Percebe-se que as revistas mencionadas O Galileu, O Mosquito e o Cruzeiro, além de serem escritas para públicos diferentes, não são da mesma época, ano, desta forma, obrigatoriamente terão temas distintos, imagens, textos variados. Contudo o que ambas possuem em comum é que as mesmas utilizam do recurso do texto verbal e texto não verbal como forma de persuadir o leitor. Ademais cada uma tem um foco de abrangência, como por exemplo, a revista O mosquito, é destinada para um público jovem e infantil e com o gênero de histórias em quadrinho, já a revista o Cruzeiro, destinada ao público adulto com o gênero fotojornalismo, enquanto a revista O Galileu é uma revista atual, destinada aos jovens e adultos interessados em assuntos ligados a ciência, história, tecnologia, religião, saúde e assuntos diversos.
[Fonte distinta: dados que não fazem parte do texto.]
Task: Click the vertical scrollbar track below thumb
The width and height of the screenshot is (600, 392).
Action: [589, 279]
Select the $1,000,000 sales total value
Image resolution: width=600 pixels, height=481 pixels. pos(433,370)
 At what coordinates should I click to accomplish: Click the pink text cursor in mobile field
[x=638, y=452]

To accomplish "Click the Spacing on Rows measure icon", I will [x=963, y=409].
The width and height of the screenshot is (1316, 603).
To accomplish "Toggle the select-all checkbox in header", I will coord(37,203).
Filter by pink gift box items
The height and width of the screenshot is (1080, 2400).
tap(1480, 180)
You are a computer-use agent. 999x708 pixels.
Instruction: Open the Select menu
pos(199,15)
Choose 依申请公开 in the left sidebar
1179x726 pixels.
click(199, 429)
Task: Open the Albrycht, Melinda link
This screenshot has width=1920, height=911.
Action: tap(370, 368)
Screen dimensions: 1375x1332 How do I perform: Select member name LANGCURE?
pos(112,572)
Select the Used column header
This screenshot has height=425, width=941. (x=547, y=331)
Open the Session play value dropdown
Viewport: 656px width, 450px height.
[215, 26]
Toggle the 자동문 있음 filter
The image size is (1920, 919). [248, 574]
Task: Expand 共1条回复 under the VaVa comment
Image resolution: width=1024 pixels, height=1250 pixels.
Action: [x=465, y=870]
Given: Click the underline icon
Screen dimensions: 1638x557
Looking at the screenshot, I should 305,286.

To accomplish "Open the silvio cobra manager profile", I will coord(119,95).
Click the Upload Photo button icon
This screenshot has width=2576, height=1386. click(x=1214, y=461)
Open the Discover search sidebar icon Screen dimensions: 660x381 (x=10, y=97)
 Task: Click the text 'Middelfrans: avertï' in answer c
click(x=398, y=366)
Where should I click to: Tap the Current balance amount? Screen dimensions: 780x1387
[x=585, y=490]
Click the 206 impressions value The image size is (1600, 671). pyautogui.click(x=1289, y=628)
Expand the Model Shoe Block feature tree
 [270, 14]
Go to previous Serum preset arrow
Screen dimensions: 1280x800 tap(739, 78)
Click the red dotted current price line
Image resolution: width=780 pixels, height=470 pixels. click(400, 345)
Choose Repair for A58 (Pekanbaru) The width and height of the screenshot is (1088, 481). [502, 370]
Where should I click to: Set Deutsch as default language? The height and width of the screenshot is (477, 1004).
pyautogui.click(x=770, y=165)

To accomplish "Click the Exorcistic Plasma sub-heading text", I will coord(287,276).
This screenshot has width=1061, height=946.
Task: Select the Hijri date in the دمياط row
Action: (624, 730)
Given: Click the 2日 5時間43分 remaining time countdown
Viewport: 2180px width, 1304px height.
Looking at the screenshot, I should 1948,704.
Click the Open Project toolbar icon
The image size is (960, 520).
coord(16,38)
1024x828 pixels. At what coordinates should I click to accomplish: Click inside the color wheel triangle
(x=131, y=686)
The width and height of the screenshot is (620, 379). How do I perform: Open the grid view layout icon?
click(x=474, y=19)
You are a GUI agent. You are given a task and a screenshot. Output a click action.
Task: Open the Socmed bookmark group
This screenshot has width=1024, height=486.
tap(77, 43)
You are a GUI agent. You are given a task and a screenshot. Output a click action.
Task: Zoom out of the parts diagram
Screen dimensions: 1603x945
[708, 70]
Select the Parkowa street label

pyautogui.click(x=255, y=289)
Acredita-se que o texto verbal e não verbal influenciam no aprendizado dos educandos, haja vista que as exigências de leitura não ficam restritas apenas na palavra, assim ao estudar a imagem como discurso produzido pelo nao verbal é possível os elementos visuais que operam o discurso; bem como a importância do mesmo como forma de auxiliar no desenvolvimento do raciocínio lógico, na interpretaçao, na compreensão do mundo e os elementos que os cercam no cotidiano.
REFERÊNCIAS
BARBOSA, Ana Mãe Tavares Bastos. A imagem no Ensino da Arte: anos oitenta e novos tempos. São Paulo: Perspectiva, 1991.
Citação de Referências e Documentos Eletrônicos. Disponível em: http://moodleinstitucional.ufrgs.br/file.php/12090/3 Machado. Acesso em 24 de fevereiro de 2012.
Citação de Referências e Documentos Eletrônicos. Disponível em: http://pt.wikipedia.org/em 24 de fevereiro de 2012.
SAUSSURE, Ferdinand de. Curso de lingüística Geral. São Paulo: Cultrix, 2001.
VERÓN, Eliseo. Quand lire c’est faire: l’enonciation dans le discours de la presse écrite.Semiotique II. Paris: IREP, 1983.